Eastern Coast of Central America Commercial and Agricultural Company explained

The Eastern Coast of Central America Commercial and Agricultural Company was a failed British venture of the 1830s to exploit logging and promote colonisation in a region of what is now northern Guatemala.

History

The company was set up as a project of Marshall Bennett, a mahogany trader operating in the region of Belize. From 1834 Juan Galindo was opposing expansion of British wood-cutting interests in the area. Bennett diverted Thomas Gould, who was looking to revive the Poyais venture (in a part of what is now Honduras) towards colonisation based on an 1834 land grant around Vera Paz, in eastern Guatemala. His own aims concerned mahogany to be found in the vicinity of the Rio Dulce.[1]

The Guatemalan administration under Mariano Gálvez took a favourable line on colonisation, the Eastern Coast Company produced brochures in 1836, and emigrants from London arrived by boat at Vera Paz that summer. A competing group, based on the investors in the failed Poyais grant, then intervened, having secured a further land grant from Robert Charles Frederic. Thomas Hedgcock, himself interested in mahogany from the Black River area, manipulated the Poyais revival; and the rivalry was expressed in a corporate raid on the Eastern Coast Company in October 1837. From this point onwards third parties were invoked: Francisco Morazán of the Federal Republic of Central America, and the British Colonial Office. The Eastern Coast Company, however, was forced to fall back on a reduced colonisation scheme round Vera Paz. The Black River interests fell to a separate vehicle by 1838.[2]

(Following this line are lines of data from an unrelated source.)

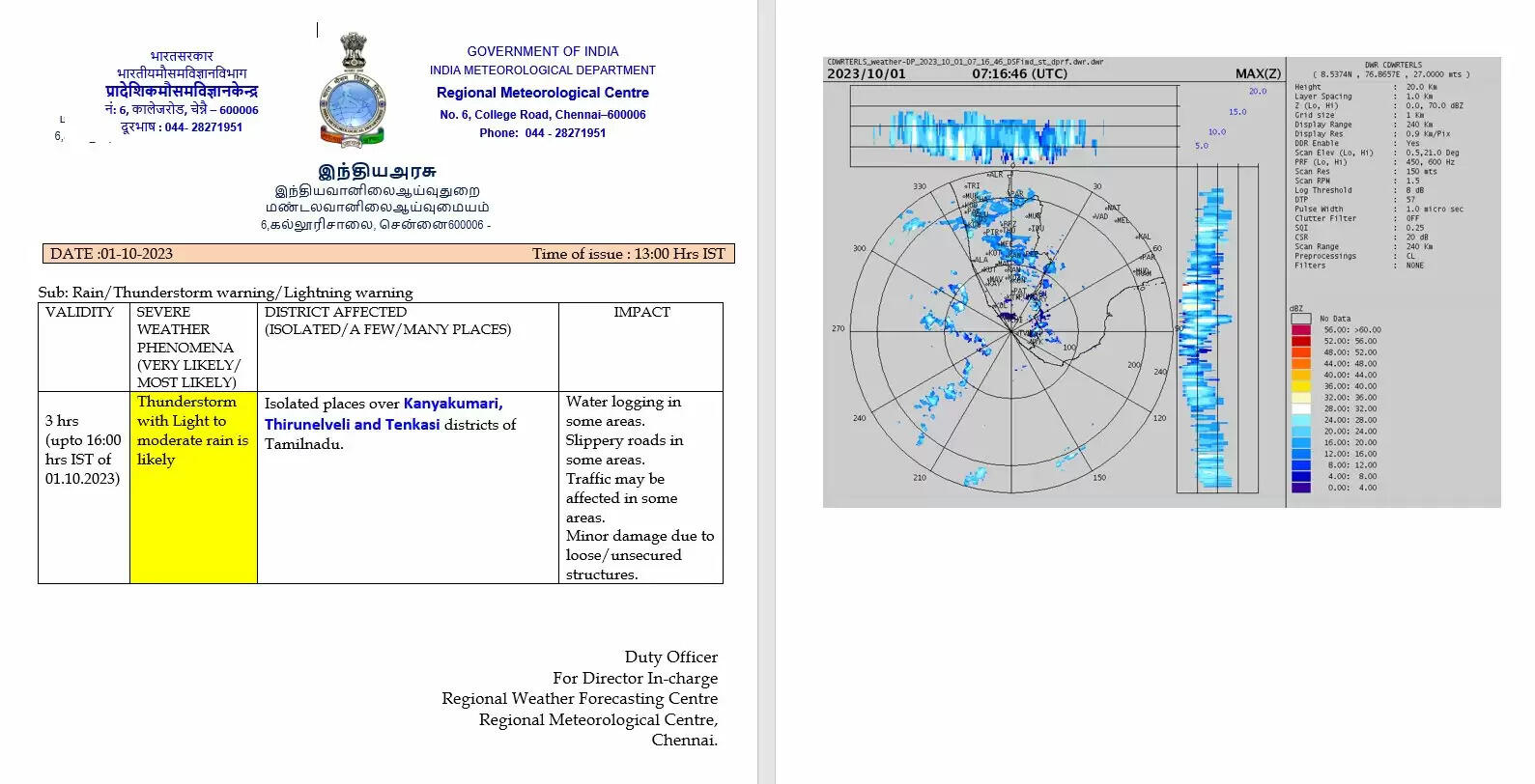This screenshot has height=784, width=1535.
Task: Click the yellow highlighted Thunderstorm cell
Action: pos(193,486)
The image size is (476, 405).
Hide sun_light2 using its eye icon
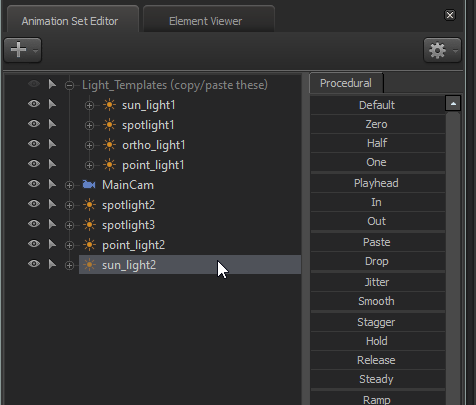[x=34, y=264]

In 1839 Peter Harriss Abbott was brought in to head the Board of the company.[3] He was an accountant, who worked on reform in government financial administration, and an official assignee under the recent bankruptcy legislation.[4] In that year Bennett died.[5]

The Eastern Coast Company pursued its colony at "Abbottsville", which counted 80 colonists, after a shipload of February 1840. The whole area was descending into civil war, however, with Galindo and Morazán being killed. Abbottsville was in poor condition at the end of 1840, and was eventually deserted.[5] Abbott absconded to Brussels in 1841, owing large sums, and was declared bankrupt.[4]

Notes and References

  1. Book: Robert A. Naylor. Penny Ante Imperialism: The Mosquito Shore and the Bay of Honduras, 1600–1914: A Case Study in British Informal Empire. 1989. Fairleigh Dickinson University Press; London. 978-0-8386-3323-6. 110.
  2. Book: Robert A. Naylor. Penny Ante Imperialism: The Mosquito Shore and the Bay of Honduras, 1600–1914: A Case Study in British Informal Empire. 1989. Fairleigh Dickinson University Press; London. 978-0-8386-3323-6. 121–4.
  3. Book: William Joyce Griffith. Empires in the Wilderness: Foreign Colonization and Development in Guatemala, 1834–1844. 1965. 188–9. University of North Carolina Press.
  4. 58715. John Richard. Edwards. Abbott, Peter Harriss.
  5. Book: Robert A. Naylor. Penny Ante Imperialism: The Mosquito Shore and the Bay of Honduras, 1600–1914: A Case Study in British Informal Empire. 1989. Fairleigh Dickinson University Press; London. 978-0-8386-3323-6. 126–7.